**REQUIRED WORK**
1/ Answer these questions from the judgment passage on sworn statements under Section 200 Cr.P.C.:
(a) According to the holding quoted from Harihara Iyer's case, what two things is the enquiry under Section 200 meant to ascertain?
(b) Which section of the Evidence Act defines evidence?
(c) In which case is the question said to be clearly covered?
2/ Write the next part of the judgment passage on sworn statements under Section 200 Cr.P.C., picking up from its final words.

13. On this aspect also we have the observations in Harihara Iyer''s case which clearly show that at the stage of Section 200 Cr.P.C, the Criminal
Court is conducting an enquiry and is considering the evidence available before it. I extract the relevant passage below:-
We therefore hold that the enquiry envisaged u/s 200 is for ascertaining the truth or falsehood of the complaint and also for ascertaining whether
there is any evidence in support of the complaint so as to justify the issue of process
14. Even otherwise, from principle also, I find no merit in the contention that the sworn statement of the complainant and witnesses u/s 200
Cr.P.C. will not qualify to be evidence. Section 3 of the Evidence Act defines evidence in the following words:-
Evidence""- Evidence means and includes (1) all statements which the Court permits or requires to be made before it by witnesses, in relation to
matters of fact under inquiry''
such statements are called oral evidence;
15. All statements which the Court permits or requires to be made before it by witnesses in relation to facts under inquiry would be evidence. The
provisions regarding the manner in which examination of witnesses is to take place and the order of examination in Chapter X of the Evidence Act
cannot be pressed into service to decide whether the sworn statement recorded u/s 200 Cr.P.C. will be evidence or not. Any statement which the
Court permits or requires to be made before it by witnesses, whether such statement be tested by a cross examination or not, will certainly be
evidence for the purpose of Section 3. In these circumstances, the contention that sworn statement would become evidence, only if and after
opportunity for cross examination is granted, cannot also be accepted. On this aspect also, there can be no dispute and the question is clearly
covered in Rakesh and Another Vs. State of Haryana, . Considering the ambit of the expression, ""evidence"" appearing in Section 319(1) Cr.P.C.

**DATA EXTRACT**
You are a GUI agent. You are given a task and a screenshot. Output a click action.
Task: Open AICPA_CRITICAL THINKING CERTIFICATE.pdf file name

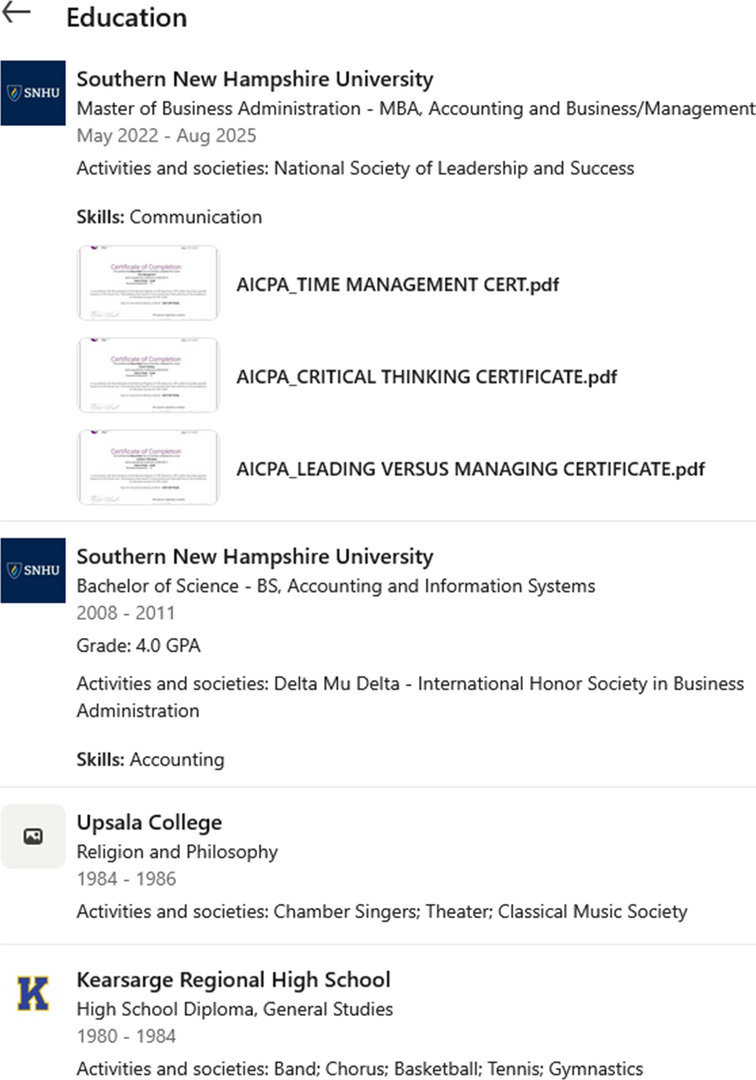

**WRITTEN ANSWERS**
1/
(a) The truth or falsehood of the complaint, and whether there is any evidence in support of the complaint that would justify the issue of process.
(b) Section 3.
(c) Rakesh and Another Vs. State of Haryana.

2/
the Supreme Court had held that the sworn statement in chief examination, even when not tested by a cross-examination, would continue to be
evidence for the purpose of Section 319. In a still earlier decision in Santhosh De & Anr.v. Archna Guha & Ors. 1995 AIR SCW1725, the
Supreme Court, while considering Section 245(3) of the Code of Criminal Procedure, which was in force in West Bengal, had held that the
expression ""evidence"" therein need not be restricted only to statements made on oath before Court which are tested by a cross examination. Still
later, in Gopalakrishnan v. State of Kerala 2001 (2) KLT 767, a learned Judge of this Court has held that u/s 244 Cr.P.C, the accused has no
absolute right for cross examination of a witness, notwithstanding the fact that the statutory provision in $.244(1) employs the expression
evidence"".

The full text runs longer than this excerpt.